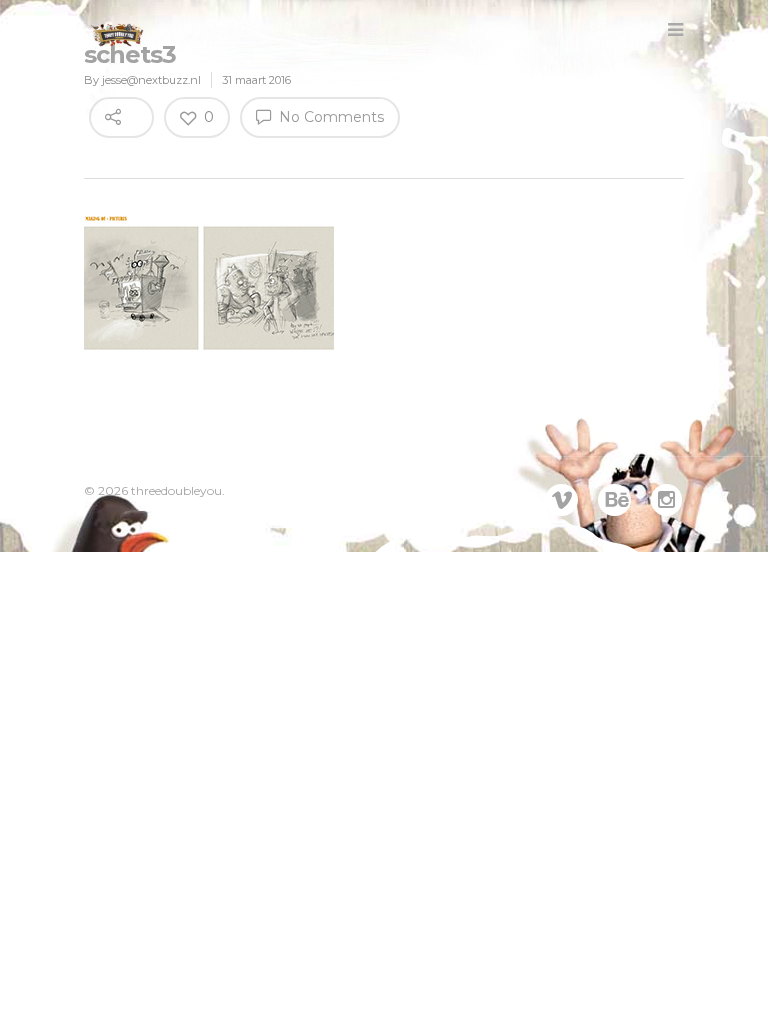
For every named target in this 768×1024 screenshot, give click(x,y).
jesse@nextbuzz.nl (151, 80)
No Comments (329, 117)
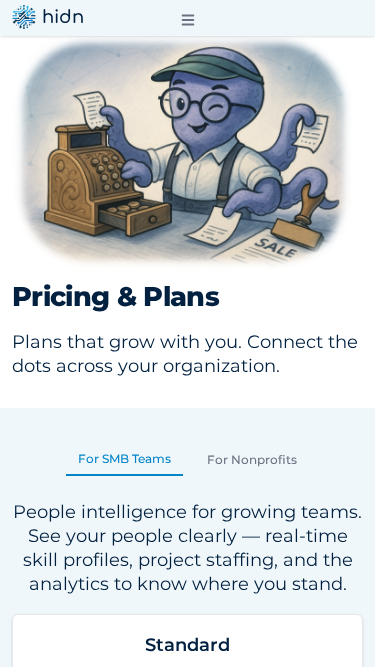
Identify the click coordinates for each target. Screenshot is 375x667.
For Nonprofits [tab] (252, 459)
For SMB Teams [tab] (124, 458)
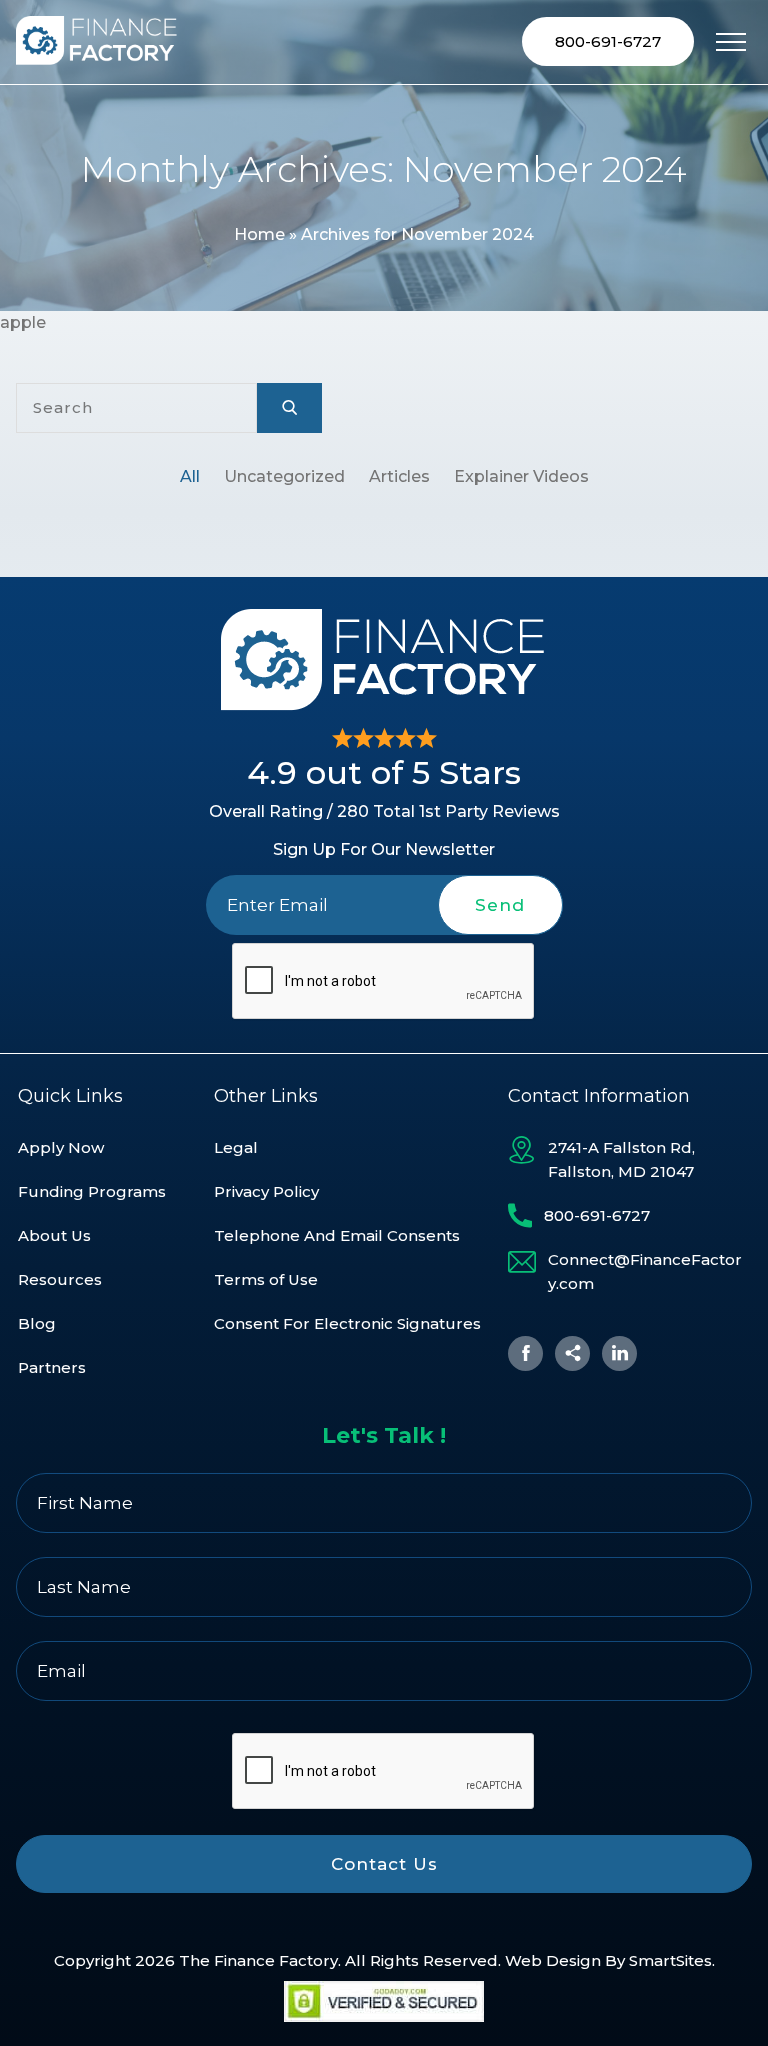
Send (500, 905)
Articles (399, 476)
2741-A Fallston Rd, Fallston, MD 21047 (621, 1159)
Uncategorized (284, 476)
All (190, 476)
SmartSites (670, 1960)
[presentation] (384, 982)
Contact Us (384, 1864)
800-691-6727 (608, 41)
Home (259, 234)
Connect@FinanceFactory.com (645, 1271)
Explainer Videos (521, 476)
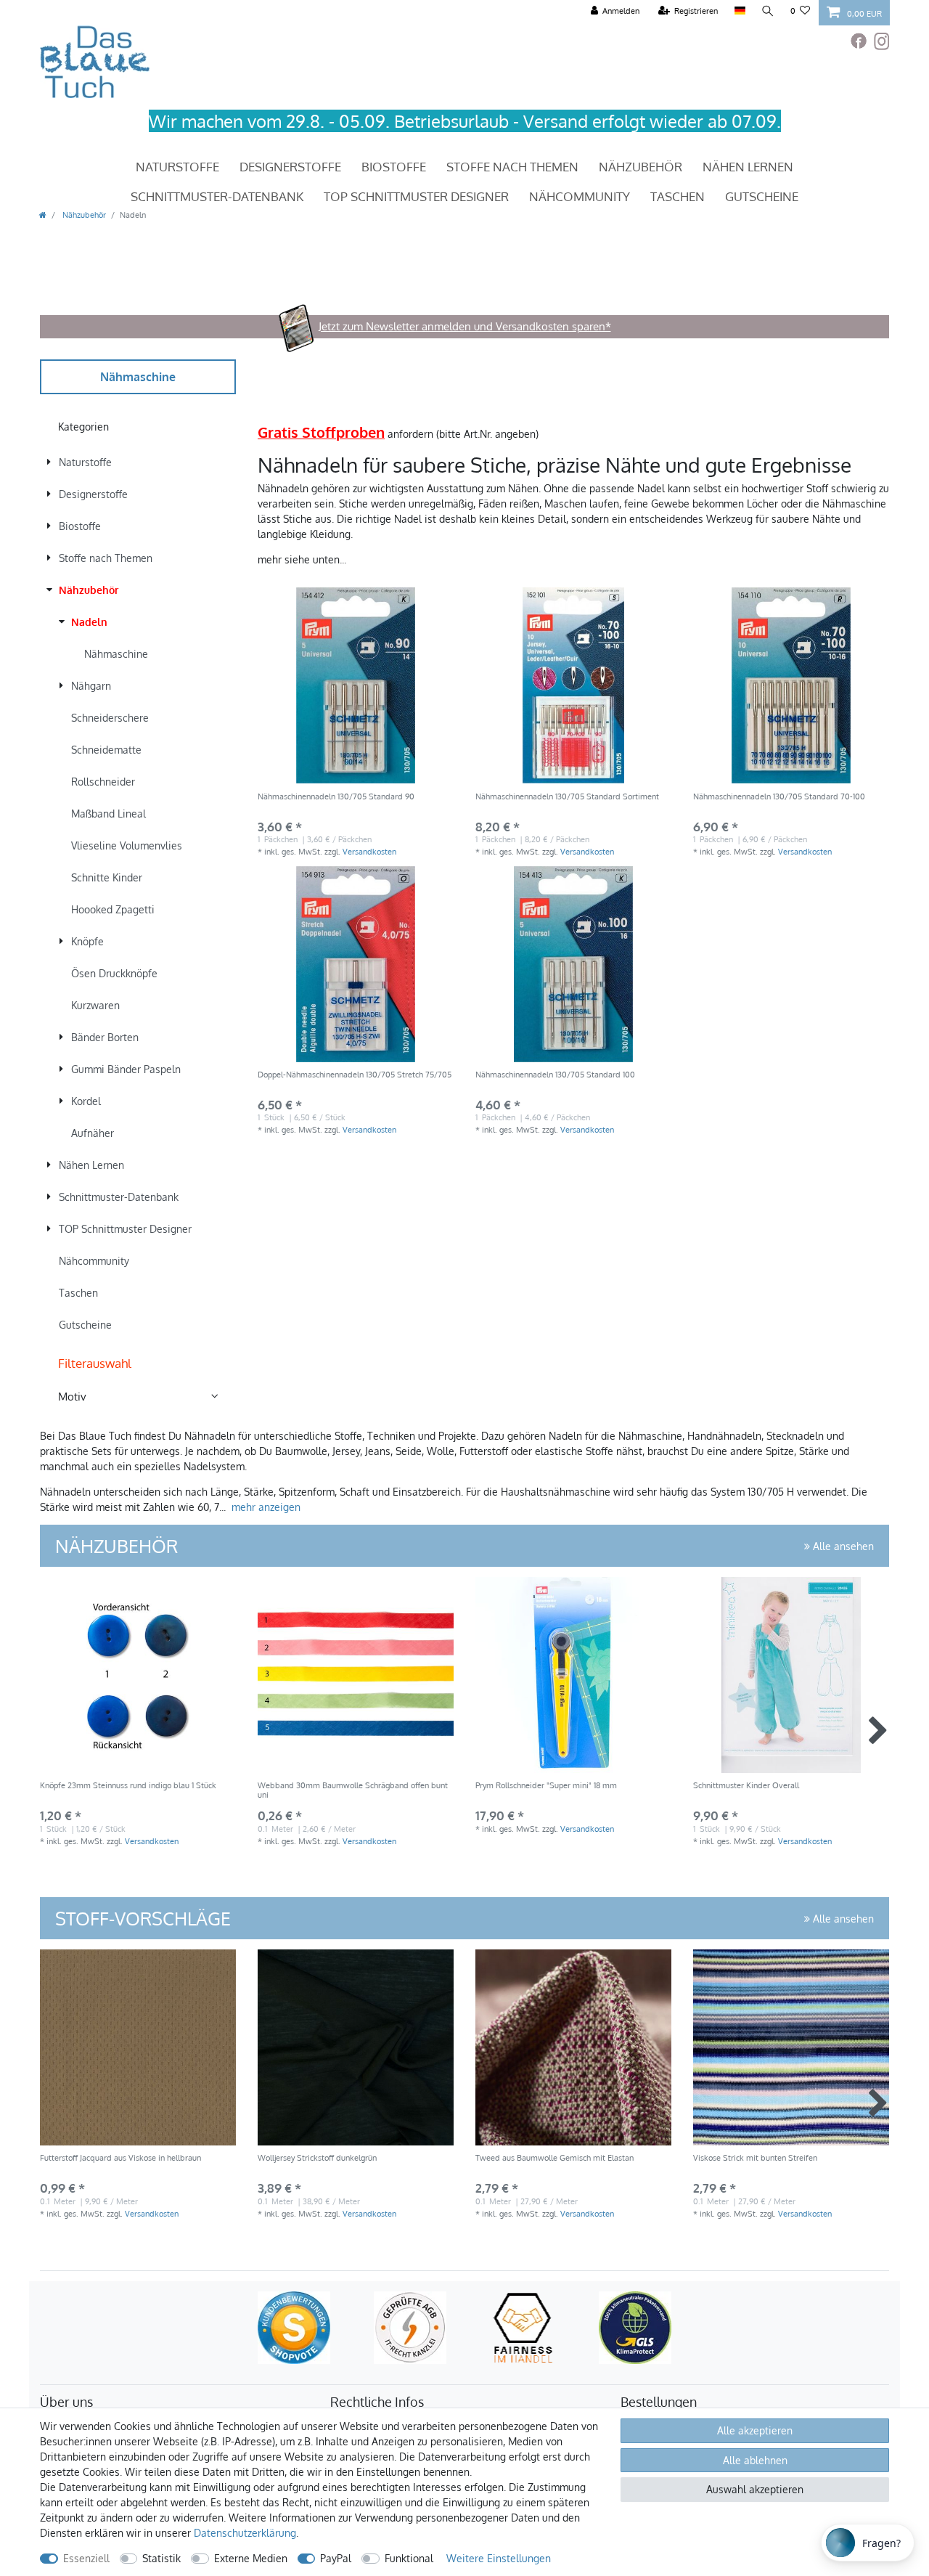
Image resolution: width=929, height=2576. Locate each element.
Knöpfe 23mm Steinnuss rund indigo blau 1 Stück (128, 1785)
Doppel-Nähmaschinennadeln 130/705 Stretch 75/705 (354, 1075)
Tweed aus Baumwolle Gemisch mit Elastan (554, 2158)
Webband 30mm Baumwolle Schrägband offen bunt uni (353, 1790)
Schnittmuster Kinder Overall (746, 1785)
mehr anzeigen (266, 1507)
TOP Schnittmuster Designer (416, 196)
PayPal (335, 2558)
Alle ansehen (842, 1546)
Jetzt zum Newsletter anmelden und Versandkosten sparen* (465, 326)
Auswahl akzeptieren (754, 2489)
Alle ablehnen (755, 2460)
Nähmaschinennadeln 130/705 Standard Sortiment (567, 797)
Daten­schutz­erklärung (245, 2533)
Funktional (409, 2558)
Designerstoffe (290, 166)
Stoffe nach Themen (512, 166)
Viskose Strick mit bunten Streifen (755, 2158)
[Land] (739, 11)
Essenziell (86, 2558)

________________

§ **AIM OF THE TASK**
Set down each record above exactly as it stands and leave out all pictures.

§ **OUTPUT BELOW**
For every named target in this 768×1024 screenshot, give click(x,y).
jesse@nextbuzz.nl (151, 80)
No Comments (329, 117)
Identify the click coordinates for each target. Screenshot is 375x667.
For Nonprofits [tab] (252, 459)
For SMB Teams [tab] (124, 458)
Send (500, 905)
Articles (399, 476)
2741-A Fallston Rd, Fallston, MD 21047 (621, 1159)
Uncategorized (284, 476)
All (190, 476)
SmartSites (670, 1960)
[presentation] (384, 982)
Contact Us (384, 1864)
800-691-6727 (608, 41)
Home (259, 234)
Connect@FinanceFactory.com (645, 1271)
Explainer Videos (521, 476)
Image resolution: width=929, height=2576. Locate each element.
Knöpfe 23mm Steinnuss rund indigo blau 1 Stück (128, 1785)
Doppel-Nähmaschinennadeln 130/705 Stretch 75/705 (354, 1075)
Tweed aus Baumwolle Gemisch mit Elastan (554, 2158)
Webband 30mm Baumwolle Schrägband offen bunt uni (353, 1790)
Schnittmuster Kinder Overall (746, 1785)
mehr anzeigen (266, 1507)
TOP Schnittmuster Designer (416, 196)
PayPal (335, 2558)
Alle ansehen (842, 1546)
Jetzt zum Newsletter anmelden und Versandkosten sparen* (465, 326)
Auswahl akzeptieren (754, 2489)
Alle ablehnen (755, 2460)
Nähmaschinennadeln 130/705 Standard Sortiment (567, 797)
Daten­schutz­erklärung (245, 2533)
Funktional (409, 2558)
Designerstoffe (290, 166)
Stoffe nach Themen (512, 166)
Viskose Strick mit bunten Streifen (755, 2158)
[Land] (739, 11)
Essenziell (86, 2558)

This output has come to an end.